According to an aspect of the invention, there is provided a robotic surgical instrument comprising: an articulated end effector; an instrument interface for engaging with and being driven by a corresponding robot arm interface of a surgical robot arm; a casing housing a drive mechanism connected to the instrument interface, the drive mechanism comprising a drive gear; and a shaft pivotally connected to the casing at a proximal end and connected to the articulated end effector at a distal end, the shaft comprising a driveable shaft member for driving articulation of the articulated end effector, and a shaft gear attached to the driveable shaft member, the shaft gear meshing with the drive gear such that rotation of the drive gear drives the shaft gear to rotate which drives the driveable shaft member which drives articulation of the articulated end effector, wherein the shaft gear is pivotable with respect to the drive gear when the shaft gear and drive gear are meshed together.

The teeth of the shaft gear may have rounded ends such that when meshed with the teeth of the drive gear, each tooth of the shaft gear extends only partway down the valley between adjacent teeth of the drive gear.

The teeth of the drive gear may have rounded ends such that when meshed with the teeth of the shaft gear, each tooth of the drive gear extends only partway down the valley between adjacent teeth of the shaft gear.

The shaft may comprise a protrusion rigidly attached to the shaft, wherein the protrusion extends in a direction perpendicular to the longitudinal axis of the driveable shaft member.

The shaft gear may comprise a ring surrounding the driveable shaft member, the teeth of the shaft gear extending from the ring, and the protrusion extending from the ring in a direction opposing the teeth of the shaft gear.

The casing may comprise a notch which constrains the protrusion when the longitudinal axis of the shaft is angled relative to the longitudinal axis of the instrument interface.

The articulated end effector may comprise a pair of opposable end effector elements, the opening angle between the end effector elements driveable by the driveable shaft member, wherein when the protrusion is constrained within the notch, the end effector elements are in an open configuration.

When the protrusion is constrained within the notch, the opening angle between the end effector elements may be greater than 200.

The drive gear may be a part gear.

The teeth of the drive gear may extend less than 90° around its centre.

The shaft gear may be a part gear.

The teeth of the shaft gear may extend less than 90° around the driveable shaft member.

The driveable shaft member may be a rotatable shaft member, and the drive mechanism comprise: a transmission structure configured to transfer drive by moving linearly; and a drive assembly for converting linear motion of the transmission structure to rotational motion for driving the rotatable shaft member, the drive assembly comprising a helical drive driveable by the transmission structure, the drive gear rigidly attached to the helical drive.

The longitudinal axis of the helical drive may be offset from the longitudinal axis of the rotatable shaft member.

The longitudinal axis of the helical drive may be parallel to the longitudinal axis of the rotatable shaft member.

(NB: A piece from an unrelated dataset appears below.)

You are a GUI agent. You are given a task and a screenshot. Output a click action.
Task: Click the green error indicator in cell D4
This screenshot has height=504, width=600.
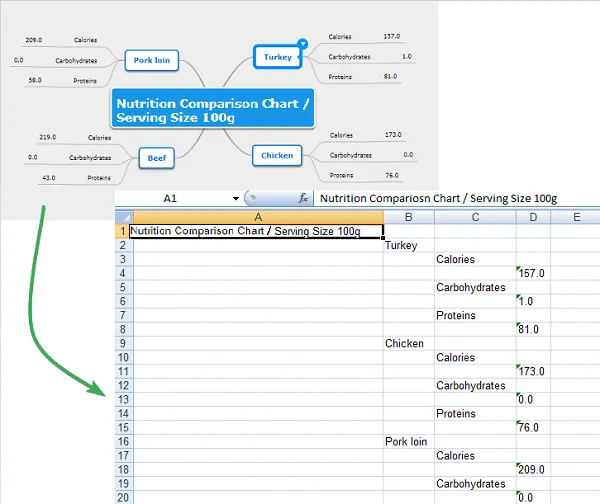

The helical drive, rotatable shaft member, drive gear and shaft gear may be located in the same plane perpendicular to the longitudinal axes of the helical drive and rotatable shaft member.

The teeth of the drive gear may extend in a direction perpendicular to the longitudinal axis of the helical drive.

The teeth of the shaft gear may extend in a direction perpendicular to the longitudinal axis of the driveable shaft member.

The teeth of the drive gear may mesh with the teeth of the shaft gear in a direction perpendicular to the longitudinal axis of the helical drive.

The drive gear may mesh with the shaft gear such that rotation of the helical drive in one rotational direction is converted to rotation of the rotatable shaft member in the opposing rotational direction.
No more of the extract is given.